18:00-19:30: Return to the accommodation. Shower. Change of clothes (from spiritual to rocker). Light dinner if lunch was hearty.
Electric Night (Celebration of the Body)
8:00 p.m. onwards: Head to the Plaza de Toros. The tent is designed so that nothing – not even the capricious rain of March – stops the show.
Immerse yourself in the sound. Let the distorted guitars, the tribal drums, the bass that rumbles in your chest remind you that spirituality can also be physical, that the sacred also dwells in the rhythm, that celebrating life is a valid form of prayer.
Dance if you feel like it. Shout if the music asks for it. He is grateful to be alive in a city that allows these contrasts without batting an eyelid.
Practical information so that nothing goes wrong
Strategic Hosting
Book in the historic center or outside it you can get around on foot. After the festival, you will walk 15 minutes to your hotel at most.
Recommended options: Boutique hotels in refurbished palaces, charming rural houses, centrally located family hostels.
Post-concert gastronomy
Don’t look for international fast food when leaving the festival. Look for an ochío stuffed with black pudding. It is the energy that every rocker —or exhausted pilgrim— needs in Úbeda.
Transport and logistics
If you come by car, park it when you arrive and forget about it until you leave. Everything is within walking distance.
March Weather (Be Prepared)
Mild days, cool nights. Wear layered clothes: T-shirt for dancing in the heated tent, jacket for the way back under the March stars.
Probability of rain exists. The tent protects you during the festival, but folding umbrella in the backpack is never too much.
The local touch that makes a difference
Talk to the people of Úbeda. Ask them how they experience this contrast between mystical tradition and rock party. You will be surprised to discover that for them there is no contradiction: both are ways of celebrating life, beauty, transcendence.
The man who sells tickets at the Hospital de Santiago may have attended mass this morning at the convent of San Juan and tonight he will go to the festival. The girl who serves coffee quotes verses from the saint while humming riffs from Barón Rojo.

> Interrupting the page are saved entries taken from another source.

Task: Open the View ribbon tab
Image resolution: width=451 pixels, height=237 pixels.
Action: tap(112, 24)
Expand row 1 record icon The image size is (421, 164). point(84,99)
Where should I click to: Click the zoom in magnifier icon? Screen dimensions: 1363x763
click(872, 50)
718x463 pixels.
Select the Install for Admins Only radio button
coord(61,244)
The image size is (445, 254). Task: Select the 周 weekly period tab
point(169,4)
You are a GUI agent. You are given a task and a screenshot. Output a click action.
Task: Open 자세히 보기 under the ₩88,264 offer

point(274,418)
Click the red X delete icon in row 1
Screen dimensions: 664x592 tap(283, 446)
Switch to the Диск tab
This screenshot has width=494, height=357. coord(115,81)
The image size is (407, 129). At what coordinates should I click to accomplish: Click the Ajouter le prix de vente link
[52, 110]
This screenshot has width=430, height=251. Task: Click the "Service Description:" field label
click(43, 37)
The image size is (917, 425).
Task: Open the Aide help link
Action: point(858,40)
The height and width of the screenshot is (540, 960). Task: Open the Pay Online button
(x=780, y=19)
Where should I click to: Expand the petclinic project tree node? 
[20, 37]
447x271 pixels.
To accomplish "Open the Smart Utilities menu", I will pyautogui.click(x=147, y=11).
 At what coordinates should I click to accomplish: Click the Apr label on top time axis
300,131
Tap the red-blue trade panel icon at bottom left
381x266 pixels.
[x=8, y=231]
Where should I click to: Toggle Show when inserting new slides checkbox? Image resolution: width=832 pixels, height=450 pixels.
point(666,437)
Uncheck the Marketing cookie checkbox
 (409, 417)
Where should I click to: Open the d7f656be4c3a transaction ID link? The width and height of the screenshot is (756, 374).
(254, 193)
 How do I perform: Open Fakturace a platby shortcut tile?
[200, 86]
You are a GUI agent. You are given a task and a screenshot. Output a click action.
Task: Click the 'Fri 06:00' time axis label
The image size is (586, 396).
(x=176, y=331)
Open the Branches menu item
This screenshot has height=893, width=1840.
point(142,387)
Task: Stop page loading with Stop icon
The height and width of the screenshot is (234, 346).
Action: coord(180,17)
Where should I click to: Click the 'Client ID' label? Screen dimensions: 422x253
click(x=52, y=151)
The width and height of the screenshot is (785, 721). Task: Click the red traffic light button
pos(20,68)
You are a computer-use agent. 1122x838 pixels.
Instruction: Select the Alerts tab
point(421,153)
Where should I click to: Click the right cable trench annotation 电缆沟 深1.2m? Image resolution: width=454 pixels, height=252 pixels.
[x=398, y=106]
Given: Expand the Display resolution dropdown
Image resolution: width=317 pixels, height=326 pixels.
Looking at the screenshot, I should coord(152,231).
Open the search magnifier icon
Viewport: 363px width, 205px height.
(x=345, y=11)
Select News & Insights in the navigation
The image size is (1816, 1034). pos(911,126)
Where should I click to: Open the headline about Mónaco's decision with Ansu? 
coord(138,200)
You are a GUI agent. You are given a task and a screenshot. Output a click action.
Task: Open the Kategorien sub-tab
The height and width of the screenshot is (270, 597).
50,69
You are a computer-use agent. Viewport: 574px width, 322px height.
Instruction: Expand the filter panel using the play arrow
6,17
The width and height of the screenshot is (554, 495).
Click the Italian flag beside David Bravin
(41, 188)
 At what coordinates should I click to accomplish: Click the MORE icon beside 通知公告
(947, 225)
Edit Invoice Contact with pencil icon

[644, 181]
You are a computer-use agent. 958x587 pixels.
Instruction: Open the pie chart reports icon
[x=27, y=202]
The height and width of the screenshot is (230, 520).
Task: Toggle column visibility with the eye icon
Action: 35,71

Úbeda understands that the complete human being needs both things: silence and sound, contemplation and celebration, mystical ecstasy and musical ecstasy.
Conclusion: in March 2026, Úbeda is not elected… Feels in stereo
Whether it’s through the eloquent silence of a verse from San Juan or the distorted chord of a guitar that shakes the ground, the city is waiting for you to find your own rhythm.
You can come only for the spiritual. You can come just for the festival. But if you dare to live both, you will discover that Úbeda is a city that does not force you to choose between dimensions of your personality.
Here you can be a pilgrim in the morning and a rocker in the evening. Contemplative poet at dawn and metalhead unleashed at dusk. Seeker of silence during the day and celebrator of noise during the early morning.
Because the best cities – like the best people – contain crowds without losing coherence.
Úbeda sounds. In every way. And you are invited to listen.
Book your full weekend:
- Rock & Blues Fest Tickets (3€)
- Guided tour of the San Juan de la Cruz Route
- Book menus Gastronomic Days
- Accommodation
Share your experience with #ÚbedaSuena and show that spirituality and rock are not enemies.
St. John wrote about the dark night of the soul. Rock and blues sings about the same darkness. Both seek the light. Úbeda welcomes them both.